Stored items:
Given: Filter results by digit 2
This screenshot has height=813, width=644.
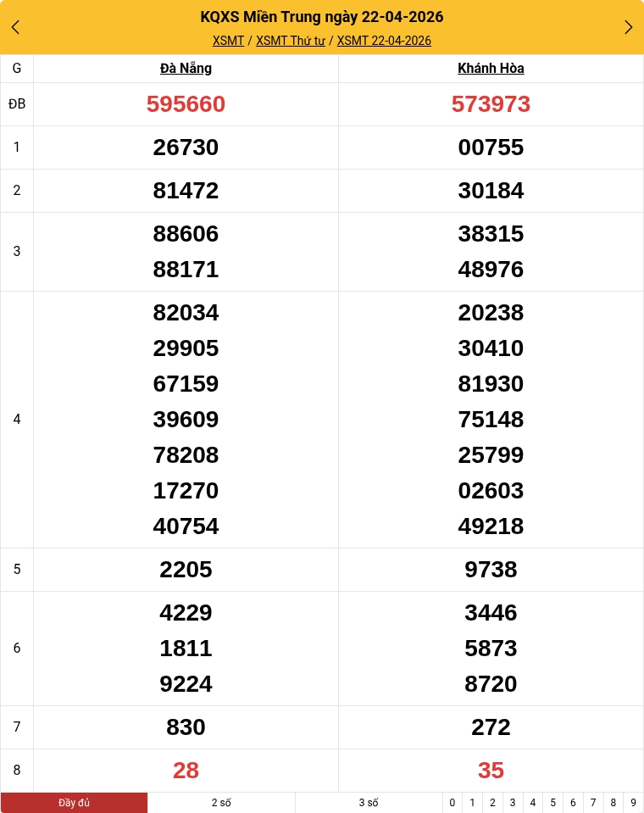Looking at the screenshot, I should coord(492,803).
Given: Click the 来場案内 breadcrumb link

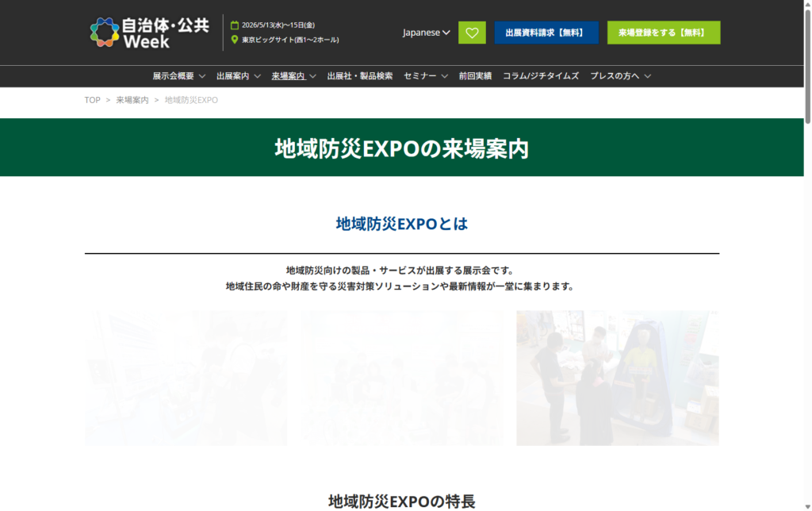Looking at the screenshot, I should [x=128, y=100].
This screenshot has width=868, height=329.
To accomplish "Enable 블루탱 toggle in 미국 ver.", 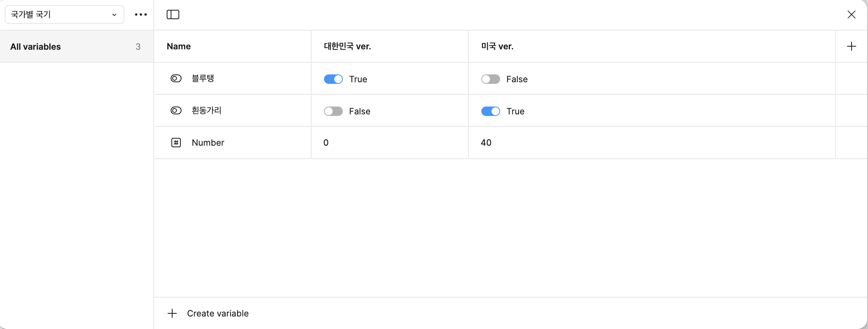I will (491, 79).
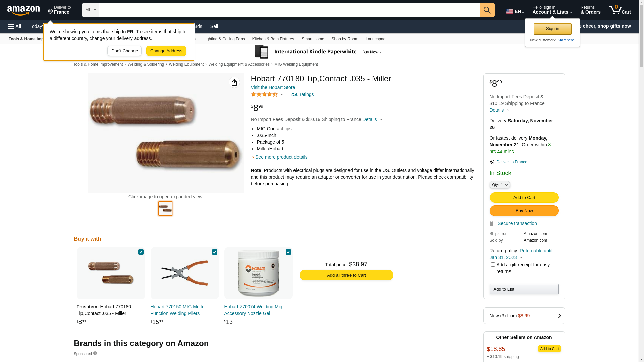Select the product image thumbnail
This screenshot has height=362, width=644.
click(x=165, y=208)
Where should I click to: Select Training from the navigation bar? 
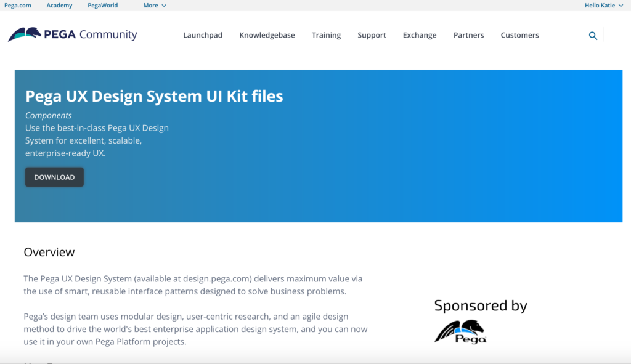[x=326, y=35]
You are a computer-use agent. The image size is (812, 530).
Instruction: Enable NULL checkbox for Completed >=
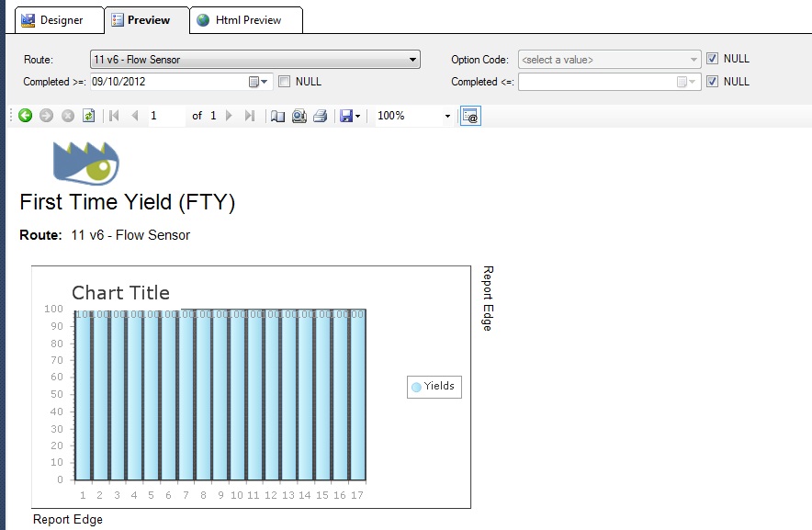point(285,82)
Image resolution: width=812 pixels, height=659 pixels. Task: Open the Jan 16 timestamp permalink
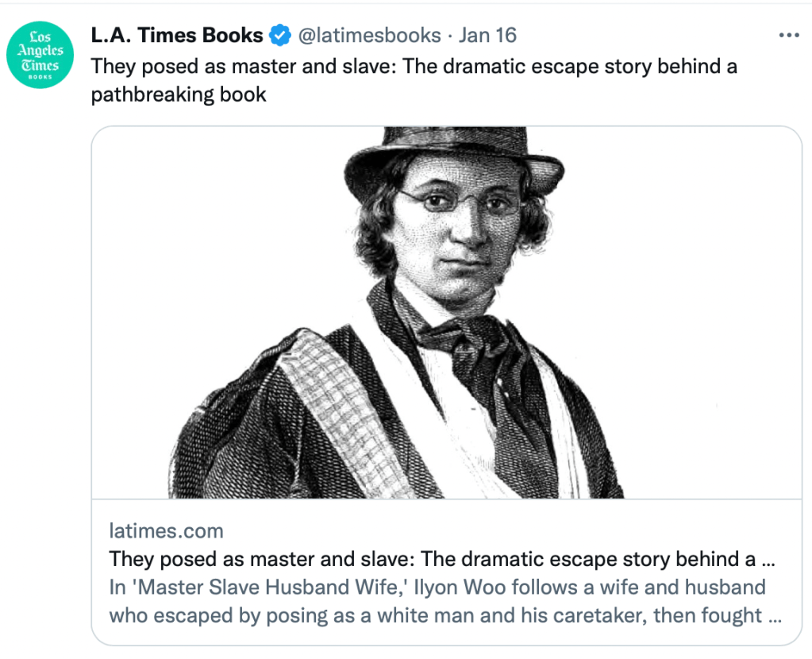tap(487, 36)
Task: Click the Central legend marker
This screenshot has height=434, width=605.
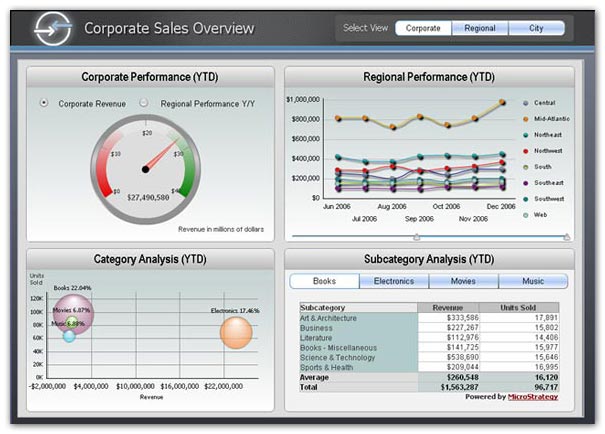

*EXERCISE DIRECTIONS*. The copy should hold exactly the lines from the one containing "Task: Click the Central legend marker" through the final line of the records above, both ends included, and no picture.

*SOLVED PROBLEM*.
Task: Click the Central legend marker
This screenshot has height=434, width=605.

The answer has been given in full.